CNS photo/Gregory A. Shemitz

Living liturgically means living differently

  • January 18, 2024

In an article published in the National Post on Dec. 29, columnist Joseph Brean queried the meaning of the week between Christmas Day and New Year’s. It was a curious piece. Brean asked what the week is all about concluding that it is “this least wonderful time of the year (that) is either an under-appreciated winter interlude of nothingness, or a bland calendrical purgatory of suspended animation.”

Ouch! Well, to be fair this is likely how many of our secular, non-religious neighbours do view these days of intermittent holiday. As Catholics, though, do we view it this way as well? How many of us put up our Christmas tree in early or mid-December and then take it down before or on New Year’s Day. That was the practice in my home growing up.

How many of us listen to carols or festive songs as soon as the wall calendar flips to December then switch our listening back to non-festive playlists come New Year’s Eve? That, too, was my practice growing up.
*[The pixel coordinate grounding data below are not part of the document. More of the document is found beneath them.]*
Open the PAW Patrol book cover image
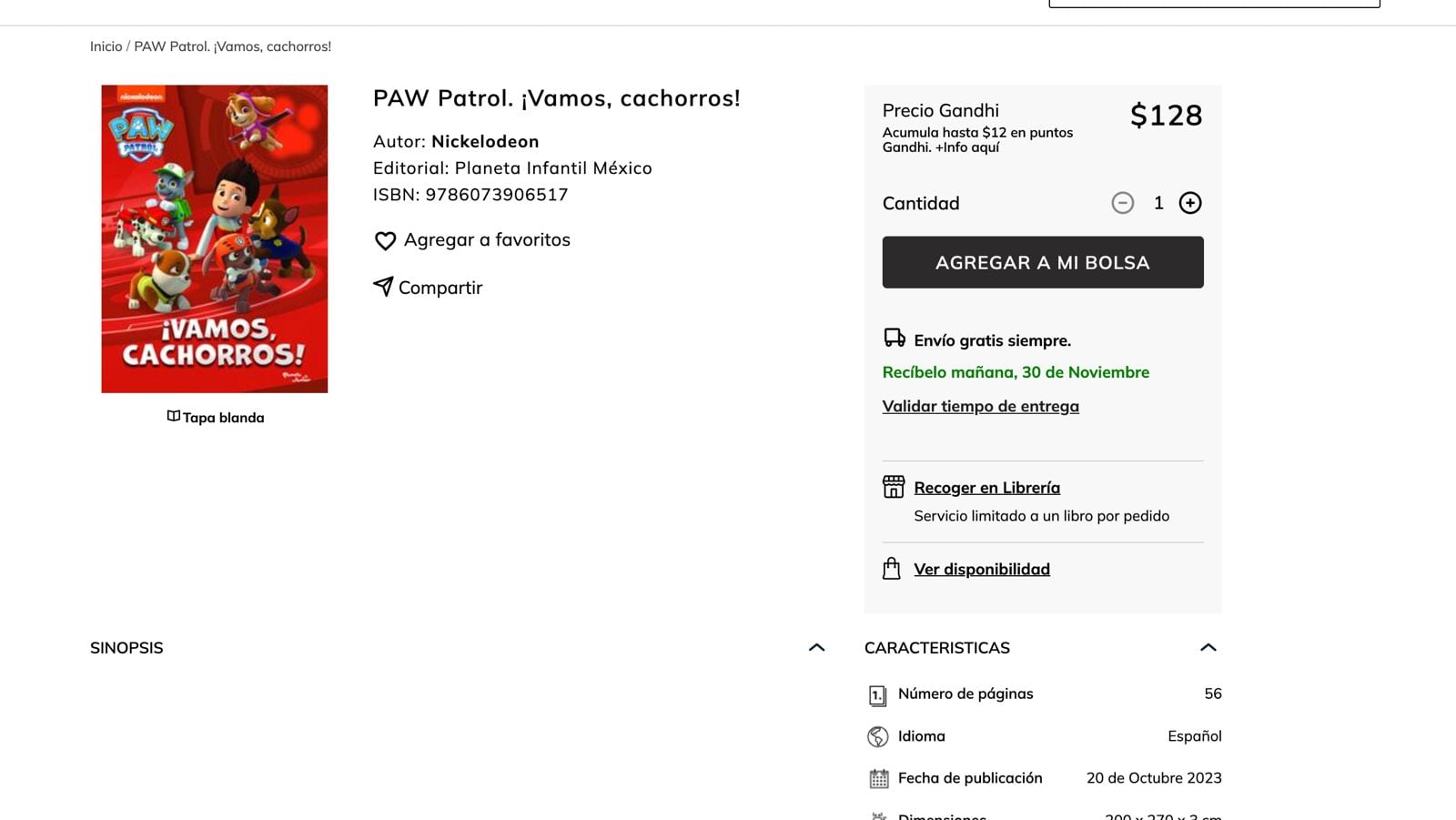Viewport: 1456px width, 820px height. (x=214, y=239)
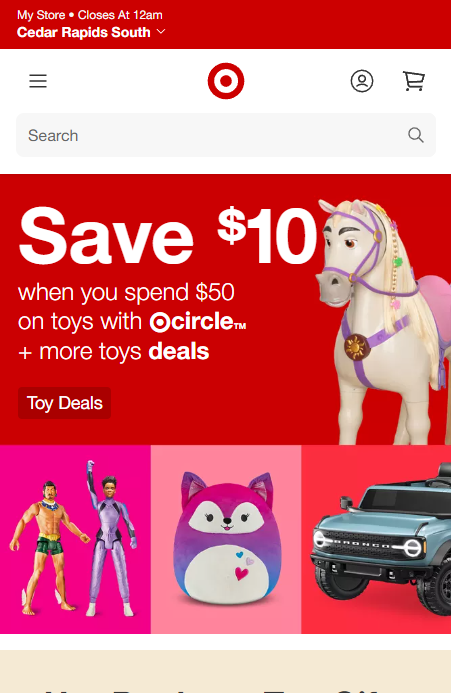
Task: Open the white horse toy image
Action: point(383,322)
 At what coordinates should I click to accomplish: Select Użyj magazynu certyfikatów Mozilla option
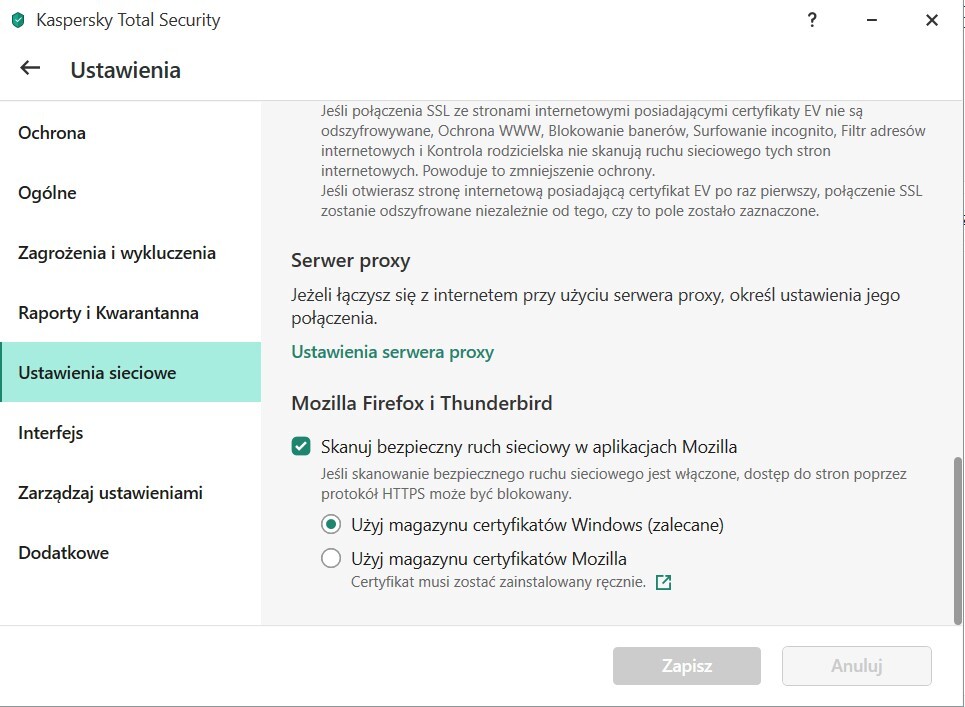click(331, 559)
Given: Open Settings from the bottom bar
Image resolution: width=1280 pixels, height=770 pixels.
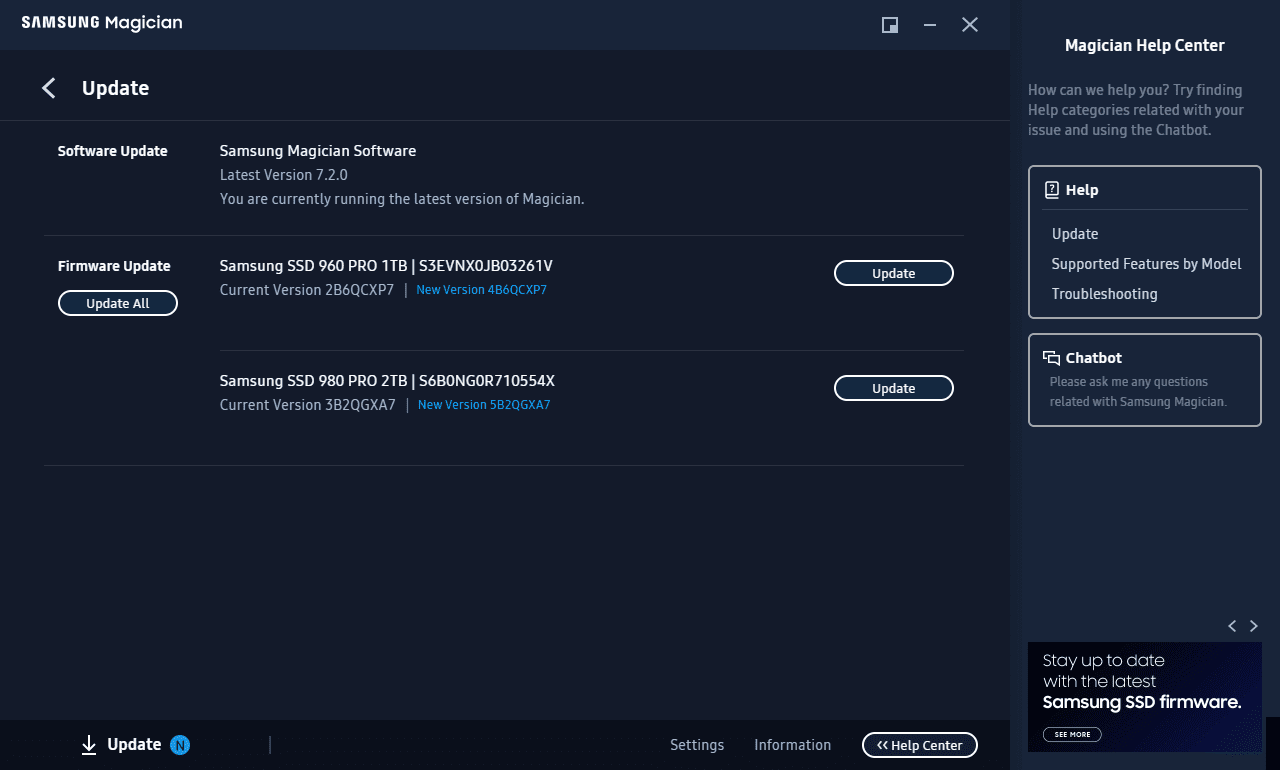Looking at the screenshot, I should pyautogui.click(x=697, y=744).

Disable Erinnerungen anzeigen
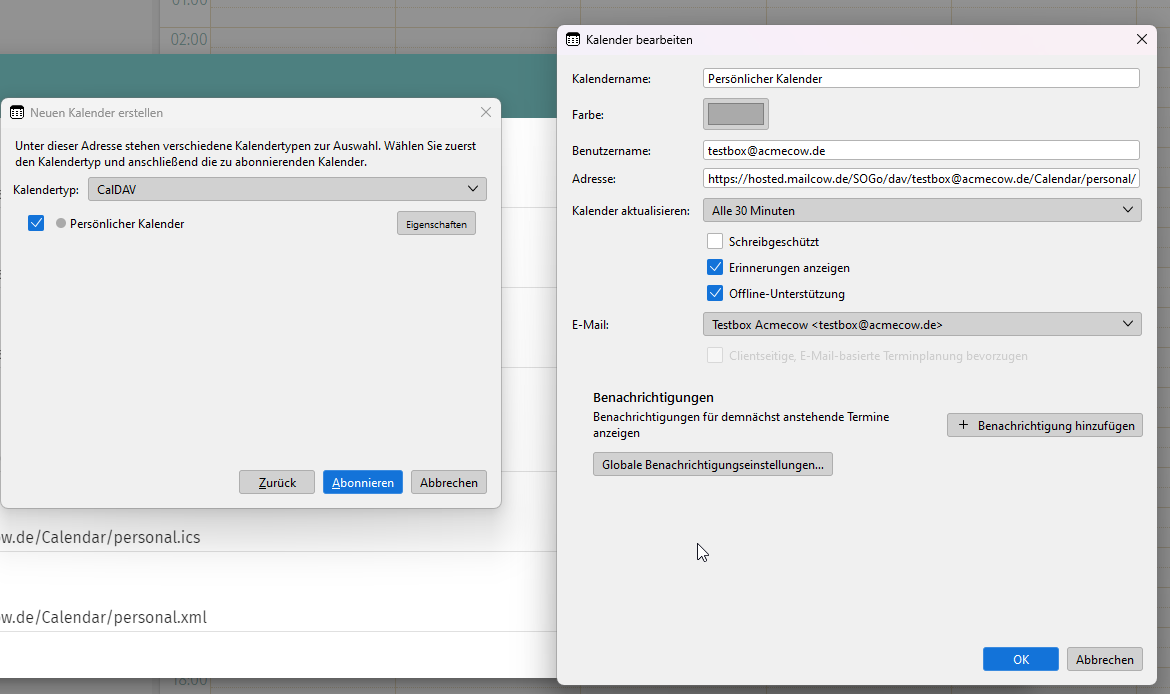coord(715,267)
“To each his own, Deacon!” I hear you say. Fair enough, but should we live differently? Should we live our lives in a much more integrated Catholic manner? Can we avoid the immediate post-Boxing Day downer because Christmas is “over”? What does it look like to imbue our daily lives with a tradition greater than us, rich and sacred and alive that we live and contribute to during our sojourn in this transient world?

We are told “to be in the world, but not of the world.” This does not mean that we are better Christians if we accept a monastic habit and live cloistered lives praying for the life of the world. The monastic life is a beautiful one. All of us should pray regularly for a growth in monastic vocations, but we cannot all be monks and nuns. What our brothers and sisters in religious life teach us is how we can live liturgically with daily lives shaped primarily by prayer and work ordered towards our becoming saints. After all that’s the goal of the Christian life.

Monastics live liturgically, their days strictly regulated by the Divine Office and their appointed tasks, but at the most fundamental level they are not another type of Christian. We are called to live the same life in Christ, but they with a greater intensity. Yet we have the harder job of living fully in the world. We must make conscious choices how to live amidst the hurly-burly of our lives in the world. The kids must be dropped off and picked up. Grocery shopping must get done. I need to get that report into my boss’s inbox.

As Catholics we must understand that important as these tasks are, they come second after God. Indeed, we cannot accomplish these tasks and meet these responsibilities without Him. At the end of our lives there we find ourselves alone with Him. To live liturgically, to order our lives by service to God and others, prepares us well for that reckoning at the end.

To live liturgically is necessarily to live differently from how the world tells us to live. In short, it is to be truly free by choosing the good, the beautiful and the true willingly and joyfully. It is to seek to conform ourselves to the mind of the Church, which includes cultivating Christian friendships, educating ourselves about what we believe, building Christian community for the sake of those around us. It also means fasting when it’s time to fast and feasting when it’s time to feast.

Take for example the Christmas season. Mark Advent for the full four weeks and then celebrate Christmas when it arrives. Remember that the 12 days of Christmas is not just a carol. After the eight-day octave of the Nativity, there are four more days before celebrating Epiphany (or Theophany for us Byzantines). Then there is the extended Christmas season that runs right up to the Presentation of Christ on Feb. 2.

Keep singing carols all through that season. When mid-February comes take advantage of the rich collection of Lenten devotions and incorporate them into your day while also ministering to the sick, poor and lonely. When Easter arrives, celebrate big for 40 days. Then, at all times, pray daily, confess regularly and receive Holy Communion often. Live differently!

(Bennett is a deacon of the Ukrainian Catholic Eparchy of Toronto and Eastern Canada.)